Thomas Cranmer: Justification Sola Gratia, Sola Fide is catholic
"you have also heard the ancient authors’ opinion of this saying, “Faith in Christ alone justifies a person”, so plainly declared. So you see that the very true meaning of this proposition or saying, “We are justified only by faith in Christ” (according to the meaning of the old ancient authors) is this: We put our faith in Christ, that we are justified by him alone, that we are justified by God’s free mercy, and the merits of our Saviour Christ alone. By no virtue or good works of our own that are in us, or that we are able to have or to do, can we deserve the same.

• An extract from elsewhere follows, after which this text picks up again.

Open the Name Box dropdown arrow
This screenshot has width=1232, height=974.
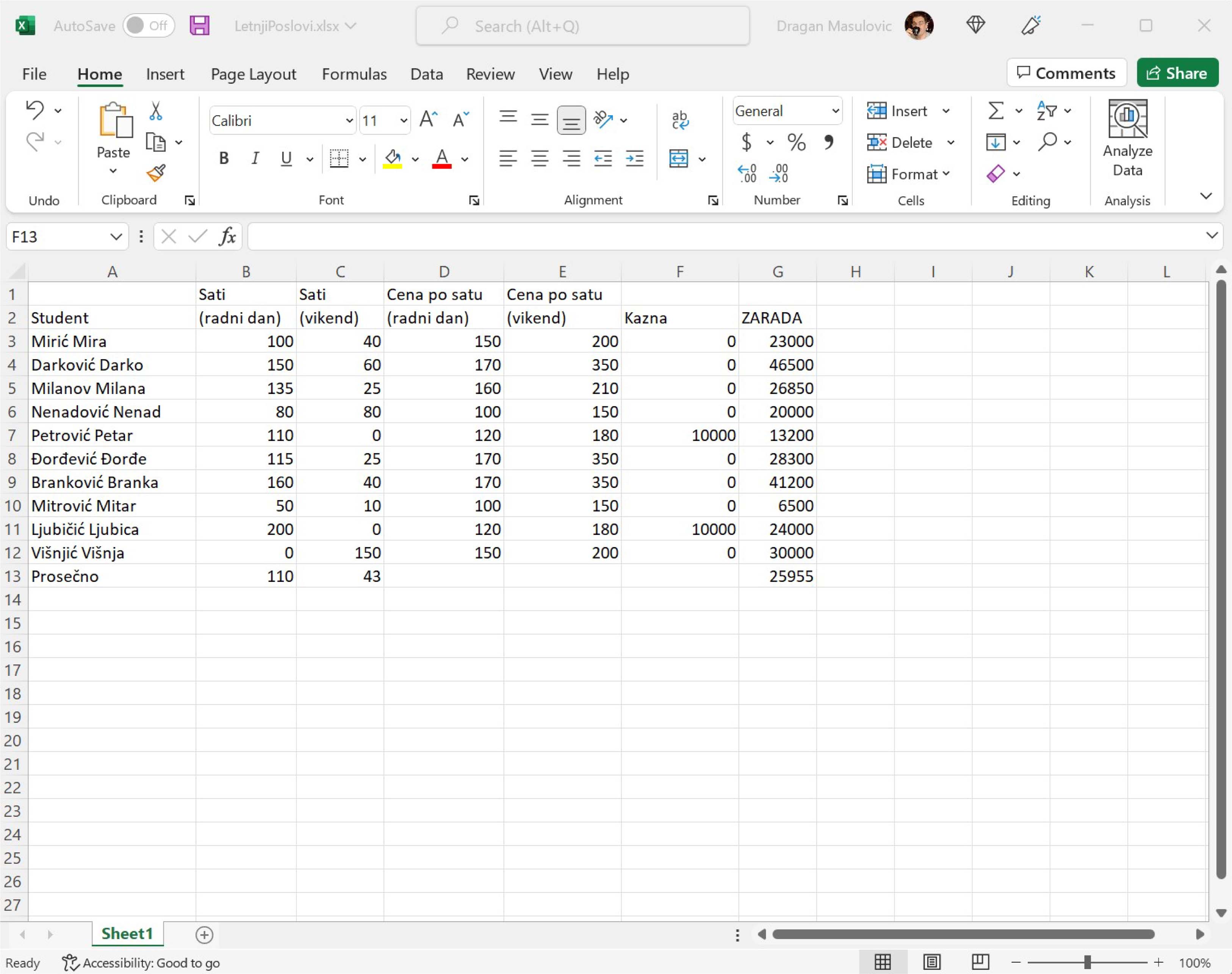coord(116,237)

Christ himself is the only meritorious cause of our justification." ~Thomas Cranmer, A Sermon of the Salvation of Mankind*
"According to the Thirty-nine Articles, the Homily of Salvation or Homily of Justification outlines “a most wholesome doctrine”, that “we are justified by Faith only”. The justice and mercy of God are the only answer to the human predicament created by our original and actual sin. Only Christ can save us, says Cranmer, and he has: “by shedding his most precious blood, he made a sacrifice and satisfaction, or (as we might say) he made amends to his Father for our sins, to satisfy the wrath and indignation he had against us for them.” Those who turn to God are “washed by this sacrifice from their sins, in such a way that there remains no spot of sin that shall be imputed to their damnation.” All this is not through our own good works or because we earn or deserve it, but only by grace and only through faith.
This Homily goes out of its way to demonstrate how its teaching of “justification by faith alone” is not a new invention. . .

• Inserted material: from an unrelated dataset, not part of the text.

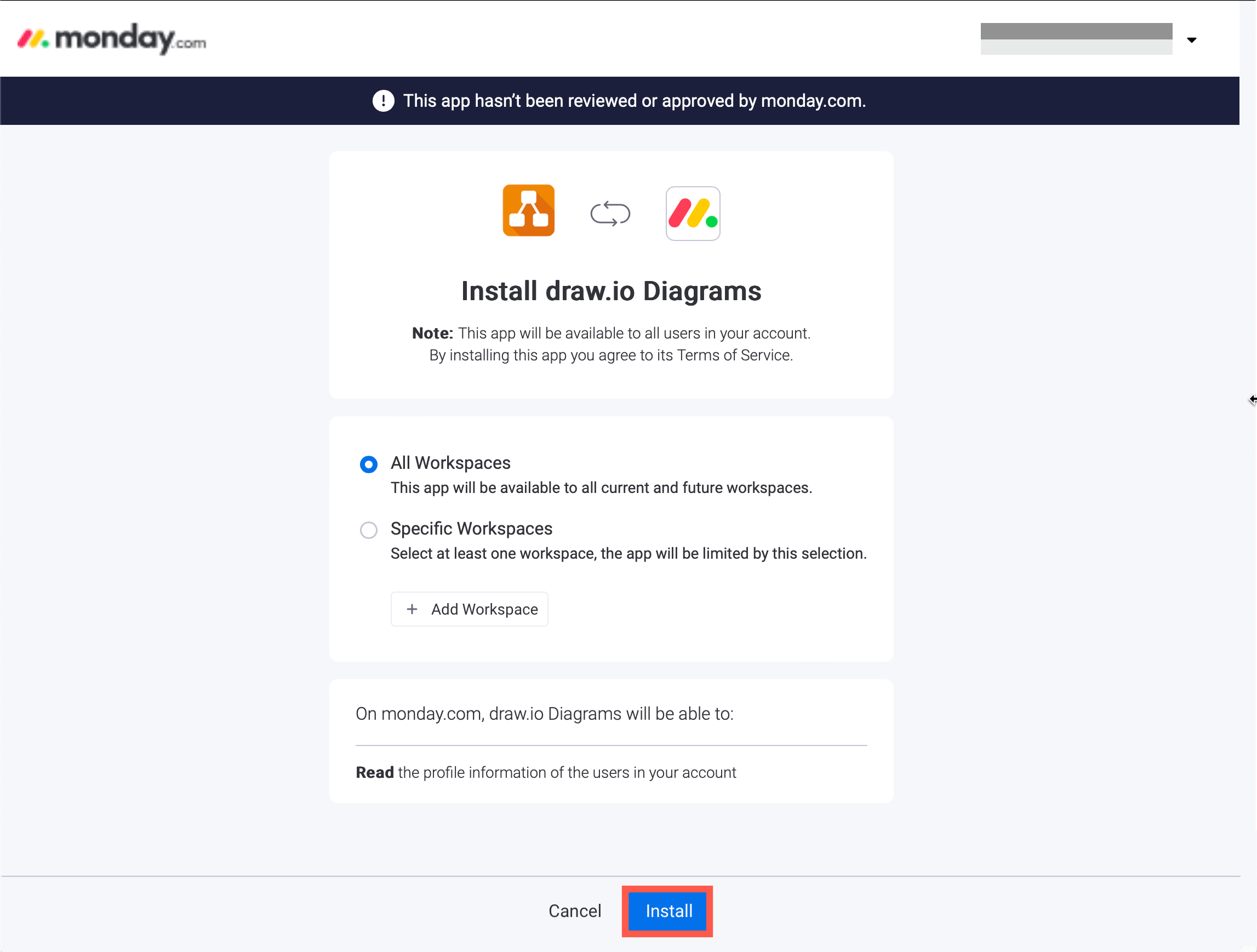The image size is (1257, 952).
Task: Select the draw.io Diagrams app icon
Action: click(528, 211)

This Homily goes out of its way to demonstrate how its teaching of “justification by faith alone” is not a new invention, but the loud and clear testimony of the early and medieval church. There are more footnotes in this Homily than any other, because Cranmer quotes here from so many other scholars and sources to convince us of the catholicity or universality of this often misunderstood doctrine."
*Quoted from Lee Gatiss, The First Book of Homilies: The Church of England's Official Sermons in Modern English, 65.